Segundo a jovem, depressão, ansiedade e transtorno bipolar são os distúrbios mais relatados por demais estudantes no serviço de psiquiatria do Hospital Universitário Oswaldo Cruz (Huoc), unidade da UPE que funciona como um hospital-escola. “A demanda no hospital é muito grande. Muitos alunos, por saber que fazemos parte da Liga de Psiquiatria, nos procuram e perguntam o que pode ser feito por eles. Em especial, as pessoas que dependem da rede pública, se sentem num beco sem saída”, relata.

Para Thayse, os problemas vão além do contexto vivido no Sistema Único de Saúde (SUS). “Claro que o local e o sistema interfere, mas a questão de transtornos mentais nos cursos universitários, principalmente os de medicina, vai muito além.

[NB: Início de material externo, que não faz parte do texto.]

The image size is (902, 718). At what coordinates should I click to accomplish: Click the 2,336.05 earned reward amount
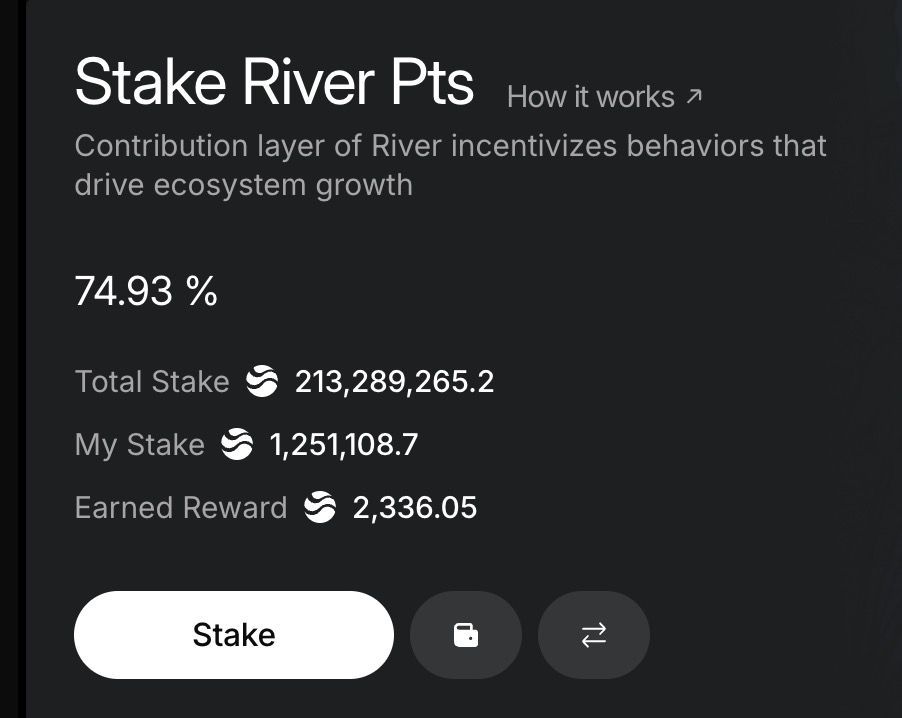(415, 507)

Países com excelentes IDHs (Índice de Desenvolvimento HUmano) apresenta índices (de depressão em acadêmicos e médicos recém-formados) absurdos. É algo que está mais ligado à dinâmica do curso do que qualquer outra coisa”, comenta.

Os estudantes de medicina ainda enfrentam problemáticas extras, como: o fácil acesso a substâncias e a consequente automedicação. “A nossa sociedade ainda enxerga os médicos como semideuses. Esse endeusamento piora muito a pressão psíquica dos estudantes. que ainda precisam enfrentar vários fatores de risco, como a desumanização constante nos plantões e a privação de sono. Outra coisa perigosa no curso é o fácil acesso a medicamentos. A automedicação é feita de maneira totalmente inadequada, colocando os futuros médicos numa corda bamba preocupante”, relata.

Imagem da psiquiatra Kátia Petribú (Foto: Tato Rocha / Acervo JC Imagem) "Nós precisamos investir na prevenção primária e impedir que esses alunos adoeçam", defende a psiquiatra Kátia Petribú, professora da Universidade de Pernambuco (Foto: Tato Rocha / Acervo JC Imagem)

A psiquiatra e professora da UPE Kátia Petribú endossa a realidade relatada pela presidente da Liga de Psiquiatria da universidade. “O adoecimento desses jovens já começa nos cursos preparatórios para os vestibulares. A frustração entre a idealização do curso e o que eles conseguem com o passar dos anos é um grande fator de risco para transtornos mentais e risco de suicídio. Nos preocupa o tipo de profissionais que estamos formando. As faculdades de medicina precisam ser muito mais humanas”, reforça a especialista, presidente da Sociedade Pernambucana de Psiquiatria (SPP).